Cuando llegó la patrulla municipal, un coche y tres guardias, nuestro hombre se adentró en el follaje con presteza. A la vista de que las fuerzas del orden parecían algo desorientadas, decidí bajar a ayudarles en la operación de busca y captura. Una batida, ¡vaya planorro para la tarde del domingo! Me identifiqué como el probo ciudadano que les había avisado, y les di un nombre falso por si acaso.
He de reconocer que colaborando con la ley me sentía algo hipócrita. Yo también, lo confieso, he hecho en el parque Güell cosas reprobables. Y no me refiero sólo al entierro de mascotas y al abandono de árboles de Navidad, sino a la ceremonia de re-enactment (reconstrucción) unipersonal del desembarco de Normandía, que celebré con motivo del 60º aniversario de la fecha y en el curso de la cuál me introduje clandestinamente de noche en el recinto disfrazado de paracaidista de la 82º Aerotransportada. En casa pensaban que estaba en el Teatre Nacional. Fui a dar con un grupo de okupas que tocaban desaforadamente los bongos y que no debían de tener la conciencia muy tranquila, pues ante mi súbita aparición huyeron en desbandada.

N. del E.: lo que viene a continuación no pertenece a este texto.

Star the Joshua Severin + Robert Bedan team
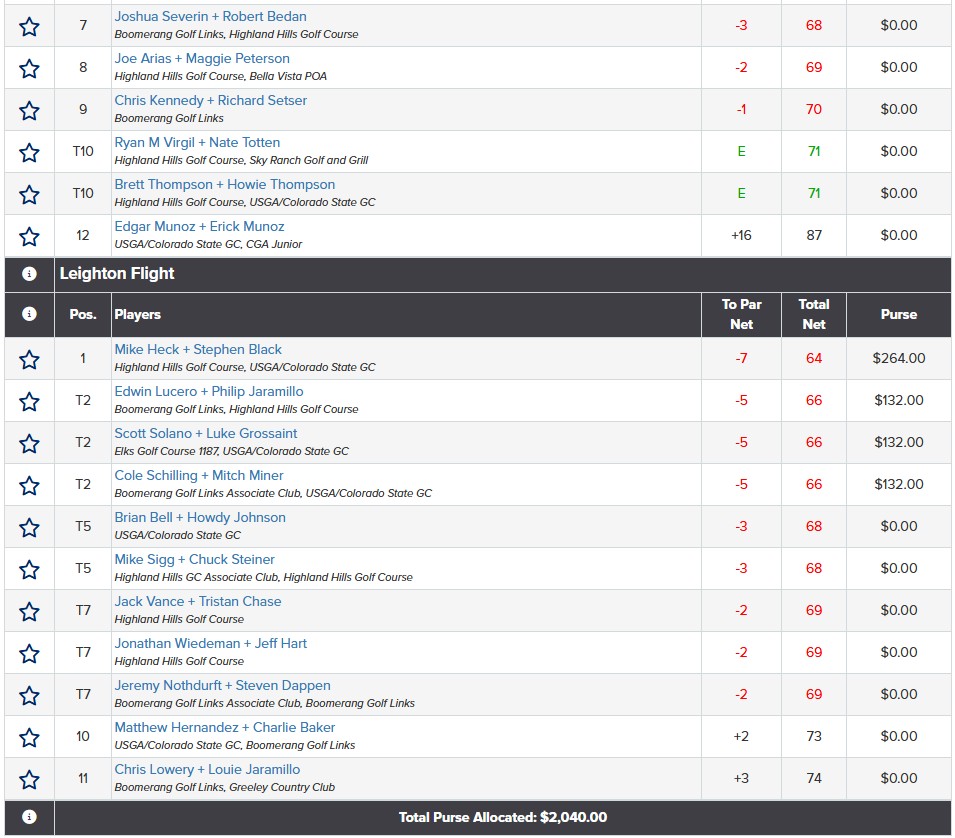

El guardia al mando de la patrulla me estaba mirando raro y por un momento temí que supiera algo de mi pasado. Pero reparé entonces en que con la emoción había bajado a la calle en zapatillas, con los binoculares colgando del cuello y tocado con la gorra de los alpenkorps que uso cuando estoy por casa. Recuperé la confianza de la autoridad expresando con la mayor convicción posible la consideración de que hay que ver cómo está el mundo. Nos pusimos manos a la obra. Les señalé el paraje exacto donde se escondía el exhibicionista y sugerí una táctica de envolvimiento, avanzando al tresbolillo. El exhibicionista no parecía ir armado más allá de lo orgánico, pero por lo que pudiera ser adopté un papel secundario en la acción. Mientras los guardias se internaban entre la vegetación, desplegándose en abanico estilo El gendarme en Saint-Tropez, me dediqué a seguir la maniobra con los prismáticos. Los perdí de vista a todos, perseguidores y perseguido, y sólo el agitado tremolar de las hojas me informó del curso que tomaban los acontecimientos. Al cabo de un rato, un agente sudoroso surgió del follaje con un individuo en chándal del brazo. Era joven y apuesto, muy rubio, y miraba al suelo avergonzado.

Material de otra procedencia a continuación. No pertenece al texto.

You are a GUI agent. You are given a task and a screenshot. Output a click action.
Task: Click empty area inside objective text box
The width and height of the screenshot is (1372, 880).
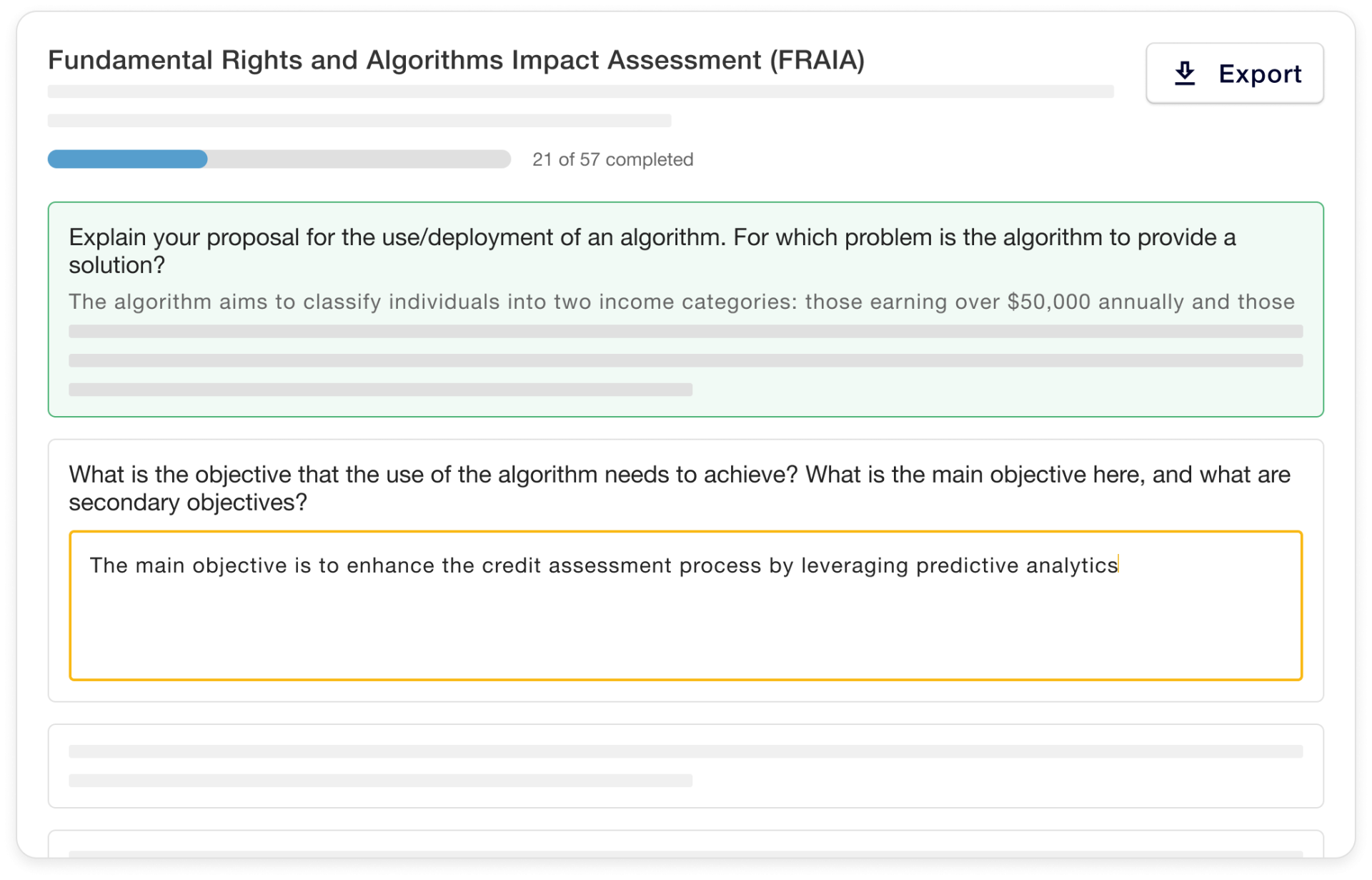[685, 633]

"Parece que han cogido al exhibicionista, pobre chico", me comentó mientras volvía a casa una madura vecina con un tono que denotaba una gran decepción. "Con lo entretenidas que estábamos". Anoté mentalmente que no debía volver a desvestirme sin bajar las persianas y una vez en casa les dije a las niñas que lo del hombre desnudo, papá lo había solucionado. "¿Lo has delatado?", dijo una, "¿ahora lo torturarán como a Anna Frank?". "Pues no hacía nada malo", apuntó la otra sin levantar la cara del ordenador. "En vez de eso, podía haberse ocupado de lo del fregaplatos", añadió con animadversión la señora que viene a limpiar a casa.
Sintiéndome como un Quisling, regresé al parque a interesarme por la suerte del popular exhibicionista. "Le hemos tomado los datos y lo hemos dejado ir, le hemos dicho que no vuelva; no parece peligroso. Estas cosas a veces con un buen susto es suficiente". La verdad es que me quedé más tranquilo, al fin y al cabo Lawrence de Arabia padecía un trastorno de autoflagelación y si la ley se hubiera puesto muy estricta con él los turcos aún conservarían Aqaba.
Qué duda cabe de que el barrio está mejor sin el exhibicionista, aunque a veces creo detectar algún que otro suspiro en el vecindario. Yo sigo observando pájaros desde mi ventana y me pregunto qué habrá sido de nuestro homo sylvestris. Enfoco mis prismáticos y recorro una y otra vez los perfiles del parque ahora doblemente desnudos, diciéndome, con una punzada de emoción, que esta ola de frío ha de pasar muy pronto.